PAGE TEXT:
<<<<

Gather is working on being able to bring in content via RSS. And they will allow bookmarking of off-site content. Gather articles have permalinks, but you have to be a Gather member to comment.

There are about 20,000 members of Gather, 150,000 readers per week. They built membership via NPR. There are 36,000 unique tags.

There’s social network: Family, friends and colleagues. You can publish your content to any of those.

Articles are rated anonymously. Political articles tend to get rated by partisanship, not quality. So Gather is moving towards looking at standard deviations.

“We’re looking at letting our community own the community.” E.g., there is an open forum where people can tell Gather what they think, even though that might help Gather’s competitors. (On the back of Tom’s business card is the text of the First Amendment.)

“Community enforcement is an increasing focus” to handle tag-spammers, people not categorizing content as “adult,” and other ways of gaming the system. There’s a flagging system now. Gather needs this because Gather compensates contributors, sharing the ad revenue.

You will be able to subscribe to an RSS feed for a particular author.

Tom says the focus is on finding and making available the best content. “We want to focus the community on the most interesting and best content.” Gather wants to reward the best authors. They’re thinking of assigning a default ranking to an article based on the author’s average ranking in order to keep people from seeing and ranking over and over an article they don’t like. They’re also playing with a “discover” facility to surface articles not yet popular. Also, there’s an editorial team that hand picks articles.

In response to a question, Tom says that Gather is not a “walled garden”: more than 90% of its content is available publicly. Adding RSS will help.

Demographic: 25-55 yrs. 55/45 f/m. They thought it’d be the NPR demographics but they’re skewing a little younger.

A power law distribution is developing: Some articles get lots of reads/comments, and then there’s a long tail.

>>>>

TO BE DONE:
- 1) According to the notes on Gather, how many unique tags does the site have?
- 2) Pick up the notes on Gather after their last sentence and keep writing them.
The data that follows comes from another source.

DATASET CONTENT:
<<<<

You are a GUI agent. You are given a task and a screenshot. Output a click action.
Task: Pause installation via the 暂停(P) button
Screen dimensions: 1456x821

>>>>

THE REPLIES:
- 1) 36,000

- 2)
Q: (me) The development of a power law distribution of readership of articles would be a sign that Gather is succeeding in locating good content, but it probably discourages community because most people won’t be highly read and thus may be discouraged.
Q: (Erica George) You could have lots of little communities, each with its own thought leaders.

A: The audience can comment and authors can react.
Q: But which is your vision of success — surfacing a relative handful of great aricles or enabling lots of small communities to emerge with their local favorites?

A: It’s up to the community. We let the community identify the best of the best. But we do focus visitors on what they’ve chosen.
Q: (Rebecca MacKinnon) But recruiting George Will isn’t bottom up…

A: Sure it is, because the community can decide whether he’s a thought leader.
Q: (Jake) Which way does your business model push you?

A: This is a true marketplace of ideas. The best contributors will rise to the top. No doubt people with brand recognition have an advantage, but because it’s community selected stuff, we hope it will find the highest quality stuff. My gut is that if you take 100,000s of people writing on a topic, one will write an article better than what the professionals are writing on any given day.

Q: (Erica) It’d be good for high-quality comments emerge as well.
A: I completely agree.

Q: How do niche sites do?
A: Initially we had an editorially-defined taxonomy and user tags. We’ve eliminated the taxonomy because everyone thought they had a new topic that they should be top level, but no two people ever proposed the same one. [Everything is miscellaneous :) ] People were using the tagging system five times more often than they were using the taxonomy. The tag system allows people to drill down into the site.

Q: Is there a novel type of discourse coming out of this?
A: Engaged, informed discussions. Not focused particularly on tech.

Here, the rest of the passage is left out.